Nouvelle tarification : les notaires craignent la concurrence des adouls

La nouvelle grille tarifaire notariale est entrée en vigueur depuis le 1er janvier de cette année après sept ans de négociations entre la profession et l’autorité de tutelle.

En fait, cette grille tarifaire rejoint l’esprit de la loi n°32-09 relative à l’organisation de la profession de notaire, notamment son article 15 qui stipule que le montant et les modalités de perception des honoraires des notaires doivent être fixés par voie réglementaire ou par décret.
Selon plusieurs notaires, la tarification est désormais standardisée, unique et applicable à tous les notaires. Elle consacre non seulement le principe de transparence entre les notaires, mais également de concurrence saine. Fini les notaires qui cassaient les prix, misant sur un effet volume. Cette nouvelle grille permet également au client d’avoir davantage de visibilité sur le montant à payer au notaire, en fonction de l’opération réalisée et de la valeur du bien. L’avantage concurrentiel à travers le prix n’y étant plus, le client se dirigera vers l’étude de son choix, et non le moins cher. Par ailleurs, à travers les nouveaux tarifs, l’administration fiscale pourra s’assurer du montant des impôts dus par cette profession.

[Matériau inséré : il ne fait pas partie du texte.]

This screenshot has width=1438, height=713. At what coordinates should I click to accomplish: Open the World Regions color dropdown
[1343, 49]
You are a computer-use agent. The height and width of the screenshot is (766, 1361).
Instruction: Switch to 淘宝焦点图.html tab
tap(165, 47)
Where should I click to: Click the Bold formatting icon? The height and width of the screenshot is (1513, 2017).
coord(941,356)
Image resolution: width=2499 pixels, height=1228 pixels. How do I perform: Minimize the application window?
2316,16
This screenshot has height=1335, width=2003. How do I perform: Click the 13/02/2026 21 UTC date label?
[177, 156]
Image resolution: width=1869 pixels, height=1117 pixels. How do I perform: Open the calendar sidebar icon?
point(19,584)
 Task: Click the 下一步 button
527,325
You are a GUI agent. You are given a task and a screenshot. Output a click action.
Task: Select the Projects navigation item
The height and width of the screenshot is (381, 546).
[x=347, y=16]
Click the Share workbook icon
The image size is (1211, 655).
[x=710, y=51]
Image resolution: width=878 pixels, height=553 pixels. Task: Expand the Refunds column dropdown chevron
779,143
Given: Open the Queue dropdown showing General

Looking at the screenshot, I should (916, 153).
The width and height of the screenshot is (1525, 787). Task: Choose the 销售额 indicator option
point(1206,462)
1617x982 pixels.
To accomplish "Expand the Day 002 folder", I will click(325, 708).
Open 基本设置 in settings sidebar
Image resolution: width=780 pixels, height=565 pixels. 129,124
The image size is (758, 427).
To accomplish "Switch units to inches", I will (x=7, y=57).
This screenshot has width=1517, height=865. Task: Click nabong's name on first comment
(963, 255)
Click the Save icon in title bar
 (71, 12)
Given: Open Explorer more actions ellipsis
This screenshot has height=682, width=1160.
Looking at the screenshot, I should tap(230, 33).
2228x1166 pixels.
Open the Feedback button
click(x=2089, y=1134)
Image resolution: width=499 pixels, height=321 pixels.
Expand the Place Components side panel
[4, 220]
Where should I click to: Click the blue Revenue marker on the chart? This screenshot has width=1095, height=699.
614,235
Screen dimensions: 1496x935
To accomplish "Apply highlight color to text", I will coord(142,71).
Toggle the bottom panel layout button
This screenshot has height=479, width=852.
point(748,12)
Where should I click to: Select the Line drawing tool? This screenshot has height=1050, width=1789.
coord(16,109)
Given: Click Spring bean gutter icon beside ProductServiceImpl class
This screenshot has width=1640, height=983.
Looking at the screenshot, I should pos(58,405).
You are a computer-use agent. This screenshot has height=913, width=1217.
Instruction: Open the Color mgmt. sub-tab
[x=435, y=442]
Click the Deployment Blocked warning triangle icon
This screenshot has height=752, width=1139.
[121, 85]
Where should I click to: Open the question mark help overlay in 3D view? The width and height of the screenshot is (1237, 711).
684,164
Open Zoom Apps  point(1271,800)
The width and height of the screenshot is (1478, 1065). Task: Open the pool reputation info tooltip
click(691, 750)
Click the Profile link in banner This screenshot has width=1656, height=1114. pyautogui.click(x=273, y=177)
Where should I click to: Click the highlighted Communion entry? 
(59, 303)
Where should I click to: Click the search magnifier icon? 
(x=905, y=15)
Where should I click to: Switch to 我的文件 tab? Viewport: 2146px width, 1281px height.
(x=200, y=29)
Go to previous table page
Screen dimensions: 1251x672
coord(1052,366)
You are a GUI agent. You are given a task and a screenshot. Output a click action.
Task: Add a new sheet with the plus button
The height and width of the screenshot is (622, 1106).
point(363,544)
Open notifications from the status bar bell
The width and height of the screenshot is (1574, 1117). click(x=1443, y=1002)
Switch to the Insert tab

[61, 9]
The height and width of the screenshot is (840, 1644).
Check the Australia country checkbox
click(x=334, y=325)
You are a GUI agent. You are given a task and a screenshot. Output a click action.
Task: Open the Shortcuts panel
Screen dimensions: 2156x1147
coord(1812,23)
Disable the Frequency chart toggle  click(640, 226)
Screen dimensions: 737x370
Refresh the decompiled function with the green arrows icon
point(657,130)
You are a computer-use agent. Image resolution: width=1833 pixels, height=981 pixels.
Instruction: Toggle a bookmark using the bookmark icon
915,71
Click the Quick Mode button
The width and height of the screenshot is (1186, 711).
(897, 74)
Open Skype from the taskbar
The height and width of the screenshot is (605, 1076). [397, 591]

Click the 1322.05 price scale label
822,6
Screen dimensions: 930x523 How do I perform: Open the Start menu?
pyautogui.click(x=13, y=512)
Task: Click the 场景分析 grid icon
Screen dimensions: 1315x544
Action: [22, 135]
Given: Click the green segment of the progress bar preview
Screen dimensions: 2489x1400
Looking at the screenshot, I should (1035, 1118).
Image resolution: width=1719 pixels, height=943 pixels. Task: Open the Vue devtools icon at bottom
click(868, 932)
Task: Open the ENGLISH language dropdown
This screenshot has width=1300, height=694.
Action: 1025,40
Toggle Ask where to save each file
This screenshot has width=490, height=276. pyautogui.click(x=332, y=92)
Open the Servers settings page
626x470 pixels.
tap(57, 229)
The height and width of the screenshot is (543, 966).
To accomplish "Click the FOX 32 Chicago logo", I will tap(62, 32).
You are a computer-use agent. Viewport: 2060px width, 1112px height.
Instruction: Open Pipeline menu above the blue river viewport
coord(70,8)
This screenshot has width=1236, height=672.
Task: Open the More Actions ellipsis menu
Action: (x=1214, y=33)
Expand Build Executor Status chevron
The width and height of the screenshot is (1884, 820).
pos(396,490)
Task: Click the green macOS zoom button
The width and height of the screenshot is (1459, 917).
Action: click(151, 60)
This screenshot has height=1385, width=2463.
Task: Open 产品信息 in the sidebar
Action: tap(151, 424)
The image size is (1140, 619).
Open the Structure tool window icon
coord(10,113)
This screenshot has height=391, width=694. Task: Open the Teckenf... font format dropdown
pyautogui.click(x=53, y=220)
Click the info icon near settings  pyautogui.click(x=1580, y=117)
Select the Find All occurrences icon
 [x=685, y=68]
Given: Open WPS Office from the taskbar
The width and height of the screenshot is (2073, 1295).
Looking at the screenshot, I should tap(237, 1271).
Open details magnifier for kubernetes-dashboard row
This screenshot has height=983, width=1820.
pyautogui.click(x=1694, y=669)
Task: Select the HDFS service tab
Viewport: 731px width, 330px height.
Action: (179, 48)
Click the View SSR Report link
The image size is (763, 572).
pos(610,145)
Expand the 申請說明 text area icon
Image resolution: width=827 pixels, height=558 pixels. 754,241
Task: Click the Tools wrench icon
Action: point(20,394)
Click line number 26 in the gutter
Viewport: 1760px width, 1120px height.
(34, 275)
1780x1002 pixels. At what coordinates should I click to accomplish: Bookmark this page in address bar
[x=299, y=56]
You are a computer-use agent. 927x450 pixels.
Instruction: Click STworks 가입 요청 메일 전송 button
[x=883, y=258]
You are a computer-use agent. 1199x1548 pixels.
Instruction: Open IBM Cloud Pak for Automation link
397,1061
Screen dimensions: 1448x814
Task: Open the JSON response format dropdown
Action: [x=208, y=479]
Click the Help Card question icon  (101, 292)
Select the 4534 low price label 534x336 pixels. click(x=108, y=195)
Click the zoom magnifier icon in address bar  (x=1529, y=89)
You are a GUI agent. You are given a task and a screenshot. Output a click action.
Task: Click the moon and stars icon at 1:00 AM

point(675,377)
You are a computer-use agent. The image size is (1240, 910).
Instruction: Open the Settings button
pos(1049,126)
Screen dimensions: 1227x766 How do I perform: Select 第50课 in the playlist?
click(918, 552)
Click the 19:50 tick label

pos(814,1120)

Si certains notaires sont satisfaits de l’unification de la tarification, d’autres redoutent l’orientation d’une partie de la clientèle potentielle vers les adouls ou encore les avocats, qui ont la compétence de rédiger des actes authentiques. Cela devrait concerner notamment la clientèle des logements sociaux dont la taxe minimale des actes a été relevée, passant de 2 500 à 3 000DH.